§ **What you are asked to do**: Below are several records. Retype exactly those lines running from the one with "Select the Fill In radio button" through the one with "This screenshot has width=1961, height=1866.", end lines included, and no others.

§ **Data to process**:

▬▬▬▬▬▬▬▬▬▬

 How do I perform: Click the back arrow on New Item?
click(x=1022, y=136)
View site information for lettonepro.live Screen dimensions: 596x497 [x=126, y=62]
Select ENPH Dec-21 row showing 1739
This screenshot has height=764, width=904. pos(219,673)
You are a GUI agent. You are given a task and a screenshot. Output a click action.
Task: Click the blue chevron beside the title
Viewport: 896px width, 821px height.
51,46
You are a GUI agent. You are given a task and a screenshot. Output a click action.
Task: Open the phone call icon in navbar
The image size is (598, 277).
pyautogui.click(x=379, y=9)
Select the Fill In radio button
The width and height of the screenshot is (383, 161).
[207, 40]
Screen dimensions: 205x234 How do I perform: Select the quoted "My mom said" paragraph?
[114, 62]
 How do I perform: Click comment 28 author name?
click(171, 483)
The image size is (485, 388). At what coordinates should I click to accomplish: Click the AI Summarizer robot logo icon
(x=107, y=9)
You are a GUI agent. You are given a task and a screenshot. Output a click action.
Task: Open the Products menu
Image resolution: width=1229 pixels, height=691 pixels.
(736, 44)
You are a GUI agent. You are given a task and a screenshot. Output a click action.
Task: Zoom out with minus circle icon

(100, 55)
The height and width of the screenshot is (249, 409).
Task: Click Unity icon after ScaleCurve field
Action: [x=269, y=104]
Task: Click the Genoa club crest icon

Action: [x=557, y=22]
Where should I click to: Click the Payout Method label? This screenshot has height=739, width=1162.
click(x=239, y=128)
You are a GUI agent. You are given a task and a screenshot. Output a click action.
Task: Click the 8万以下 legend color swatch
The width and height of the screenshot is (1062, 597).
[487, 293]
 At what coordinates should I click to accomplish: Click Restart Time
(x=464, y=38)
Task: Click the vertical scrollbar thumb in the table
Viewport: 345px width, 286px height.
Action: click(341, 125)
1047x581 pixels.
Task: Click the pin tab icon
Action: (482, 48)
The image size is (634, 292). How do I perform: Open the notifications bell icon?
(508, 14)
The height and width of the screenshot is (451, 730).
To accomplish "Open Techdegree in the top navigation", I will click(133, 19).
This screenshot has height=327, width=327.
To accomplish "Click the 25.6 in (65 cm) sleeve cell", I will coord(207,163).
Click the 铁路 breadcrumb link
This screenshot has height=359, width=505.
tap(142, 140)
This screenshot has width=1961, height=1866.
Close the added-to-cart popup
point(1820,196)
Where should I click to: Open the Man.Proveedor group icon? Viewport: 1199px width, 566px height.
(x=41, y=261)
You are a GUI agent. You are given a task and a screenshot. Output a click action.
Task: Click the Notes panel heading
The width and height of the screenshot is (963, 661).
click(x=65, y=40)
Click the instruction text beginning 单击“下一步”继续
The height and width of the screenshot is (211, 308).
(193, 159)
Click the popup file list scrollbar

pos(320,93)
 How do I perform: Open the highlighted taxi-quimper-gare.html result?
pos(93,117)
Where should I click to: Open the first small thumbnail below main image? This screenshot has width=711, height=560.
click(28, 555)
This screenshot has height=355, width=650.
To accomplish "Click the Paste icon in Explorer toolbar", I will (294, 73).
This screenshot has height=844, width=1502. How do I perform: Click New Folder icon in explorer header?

▬▬▬▬▬▬▬▬▬▬

§ **Result of the exercise**:
Select the Fill In radio button
The width and height of the screenshot is (383, 161).
[207, 40]
Screen dimensions: 205x234 How do I perform: Select the quoted "My mom said" paragraph?
[114, 62]
 How do I perform: Click comment 28 author name?
click(171, 483)
The image size is (485, 388). At what coordinates should I click to accomplish: Click the AI Summarizer robot logo icon
(x=107, y=9)
You are a GUI agent. You are given a task and a screenshot. Output a click action.
Task: Open the Products menu
Image resolution: width=1229 pixels, height=691 pixels.
(736, 44)
You are a GUI agent. You are given a task and a screenshot. Output a click action.
Task: Zoom out with minus circle icon

(100, 55)
The height and width of the screenshot is (249, 409).
Task: Click Unity icon after ScaleCurve field
Action: [x=269, y=104]
Task: Click the Genoa club crest icon

Action: [x=557, y=22]
Where should I click to: Click the Payout Method label? This screenshot has height=739, width=1162.
click(x=239, y=128)
You are a GUI agent. You are given a task and a screenshot. Output a click action.
Task: Click the 8万以下 legend color swatch
The width and height of the screenshot is (1062, 597).
[487, 293]
 At what coordinates should I click to accomplish: Click Restart Time
(x=464, y=38)
Task: Click the vertical scrollbar thumb in the table
Viewport: 345px width, 286px height.
Action: click(341, 125)
1047x581 pixels.
Task: Click the pin tab icon
Action: (482, 48)
The image size is (634, 292). How do I perform: Open the notifications bell icon?
(508, 14)
The height and width of the screenshot is (451, 730).
To accomplish "Open Techdegree in the top navigation", I will click(133, 19).
This screenshot has height=327, width=327.
To accomplish "Click the 25.6 in (65 cm) sleeve cell", I will coord(207,163).
Click the 铁路 breadcrumb link
This screenshot has height=359, width=505.
tap(142, 140)
This screenshot has width=1961, height=1866.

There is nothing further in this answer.